The .cursor/ Framework teaches AI agents (like Cursor's Claude) to operate as domain researchers, not just code generators. Rules enforce research discipline (data validity gates, leakage checks), hooks provide runtime enforcement (workflow gates), and skills enable reusable capabilities (track management, checkpoints). Experiments get complete audit trails from hypothesis → decision.

In practice: validation gates catch a lot of “looks fine but is wrong” failures early (e.g. empty/shifted data windows that would otherwise produce phantom signals).

This isn't just about running backtests—it's about building institutional memory, enforcing research discipline, and scaling workflows across conversations and time.

Key Features

Core Backtesting Library

CLI-first Python harness for cTrader strategies (C# cBots)
Register → Build → Run workflow with deterministic artifact paths
Materialize .cbotset files from JSON parameter sets
Direct cTrader CLI invocation for backtests
Parse report.html → DuckDB schema (runs, trades, daily_metrics)
Plugin architecture for strategy-specific extensions
Parameter sweeps with parallel execution, resume, and retry

Agent Framework (`.cursor/` Setup)

Rules: Domain discipline (research gates, validation requirements, value-budget enforcement)
Hooks: Runtime enforcement (workflow gates, documentation requirements, command audit)
Skills: Reusable capabilities (track-router, checkpoint-writer, results-summarizer)
Experiments registry: Complete audit trail (plan.md → sanity.md → results.md → decision.md)
Methods registry: Self-updating playbook (METHODS.yml + USAGE_LOG.ndjson + auto-generated scorecard)
Track system: Context isolation across different research streams

What Makes This Different?

Traditional backtesting frameworks help you run code.

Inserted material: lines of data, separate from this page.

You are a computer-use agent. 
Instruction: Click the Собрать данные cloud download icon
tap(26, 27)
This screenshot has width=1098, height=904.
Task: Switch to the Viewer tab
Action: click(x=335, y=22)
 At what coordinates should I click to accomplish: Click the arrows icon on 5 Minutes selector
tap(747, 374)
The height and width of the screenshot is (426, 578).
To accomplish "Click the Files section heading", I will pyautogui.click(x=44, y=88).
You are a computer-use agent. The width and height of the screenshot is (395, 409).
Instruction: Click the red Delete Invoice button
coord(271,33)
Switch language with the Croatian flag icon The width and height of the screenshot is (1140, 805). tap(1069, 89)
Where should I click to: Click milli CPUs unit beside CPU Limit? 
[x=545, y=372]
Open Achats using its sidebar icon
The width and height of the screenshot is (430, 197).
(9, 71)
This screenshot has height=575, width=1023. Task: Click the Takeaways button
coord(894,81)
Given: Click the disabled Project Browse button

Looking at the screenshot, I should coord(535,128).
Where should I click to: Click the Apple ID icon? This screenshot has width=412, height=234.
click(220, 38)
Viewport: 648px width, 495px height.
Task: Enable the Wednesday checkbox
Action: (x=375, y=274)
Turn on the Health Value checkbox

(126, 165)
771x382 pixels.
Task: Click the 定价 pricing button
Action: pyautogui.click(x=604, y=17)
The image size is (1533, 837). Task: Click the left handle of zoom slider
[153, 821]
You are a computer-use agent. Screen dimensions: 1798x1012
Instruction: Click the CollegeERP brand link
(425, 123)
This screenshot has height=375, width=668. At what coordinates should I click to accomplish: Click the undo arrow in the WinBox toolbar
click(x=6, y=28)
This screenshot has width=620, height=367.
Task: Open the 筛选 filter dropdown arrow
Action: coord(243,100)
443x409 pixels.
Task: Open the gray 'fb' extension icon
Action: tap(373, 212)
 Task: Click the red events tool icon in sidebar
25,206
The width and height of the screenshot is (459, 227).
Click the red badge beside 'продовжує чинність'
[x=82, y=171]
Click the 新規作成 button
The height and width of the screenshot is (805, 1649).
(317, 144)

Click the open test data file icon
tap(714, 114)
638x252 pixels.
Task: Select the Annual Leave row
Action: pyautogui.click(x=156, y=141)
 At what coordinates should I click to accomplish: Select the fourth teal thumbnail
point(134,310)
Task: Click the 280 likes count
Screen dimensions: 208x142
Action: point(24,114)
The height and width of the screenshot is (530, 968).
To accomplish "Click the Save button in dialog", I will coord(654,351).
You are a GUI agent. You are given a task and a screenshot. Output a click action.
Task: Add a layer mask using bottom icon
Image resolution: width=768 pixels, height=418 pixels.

This framework helps agents think - with hard gates (data validity, leakage checks), institutional memory (methods registry), and artifact-driven workflows.

It's not just backtesting; it's a complete research loop that scales across conversations and time.

The Data Window Validity Gate alone has caught more silent failures than anything else—wrong timezones leading to empty data windows, features all zeros, models learning nonsense. Without this gate, you waste days chasing phantom signals.

See documentation/ARTICLE_v2.md for the full story of how this enables agents to run research loops autonomously.

Prerequisites

System Requirements

macOS (cTrader requirement - may work on Windows but untested)
Python 3.11+ (repo pins 3.13 in .python-version)
.NET SDK 6.0+ (for building cBots) - Download
cTrader installed (/Applications/cTrader.app on macOS) - Download

cTrader Account

cTrader account with backtesting access
Account credentials: CTID, Account ID, Auth Token
Get credentials from: cTrader → Tools → Settings → Account → Copy IDs

Optional

Cursor IDE (to use the .cursor/ agent framework) - Download
DuckDB CLI (for advanced queries) - Download

Installation

Step 1: Clone the repo

git clone <your-repo-url>
cd ctrader-orchestrator

Step 2: Install Python dependencies (recommended: `uv`)

This repo is a uv workspace (root pyproject.toml + uv.lock, with the installable package in core/).

From repo root:

uv venv env/.venv --clear
# Make uv happy from any subdirectory: uv expects a project env at `.venv/`.
ln -sfn env/.venv .venv
uv sync

Run the CLI (no activation required):

uv run python run_cli.py --help

Tip (Cursor agent usage): When running Python commands in this repo, prefer uv run ... so the agent uses the already-synced workspace environment (and avoids “missing module” errors).

Optional extras:

# tests
uv sync --extra dev

# richer terminal UI (Rich)
uv sync --extra tui

Details: docs/UV_WORKSPACE.md.

Step 2 (alternative): Install with venv + pip

python3 -m venv .venv
source .venv/bin/activate
pip install -e core

Step 3: Set up credentials

Create .env file in repo root:

CTRADER_DEFAULT_CTID=your_ctid_here
CTRADER_DEFAULT_ACCOUNT=your_account_id_here
CTRADER_DEFAULT_AUTH_TOKEN=your_auth_token_here

Security note: Never commit .env to git. It's already in .gitignore.

Notes:

The CLI loads .env automatically (see core/src/ctrader_orchestrator/core/env.py).
Credentials are profiled: scenarios default to profile=DEFAULT (see scenario-add and Scenario.profile).
Template: env/examples/env_credentials_only.example (non-secret).

Step 4: Verify installation

python run_cli.py --help

You should see the CLI help output. If you get an error, check that Python 3.11+ and .NET SDK are installed.

Quick Start: Your First Backtest

Let's run a complete backtest using the included SMA crossover example. Time: ~5 minutes

Where outputs go (artifacts root)

By default, this CLI writes all generated outputs under:

research/workspaces/research_1/artifacts/

You can override the location per command with --artifacts-root <path>.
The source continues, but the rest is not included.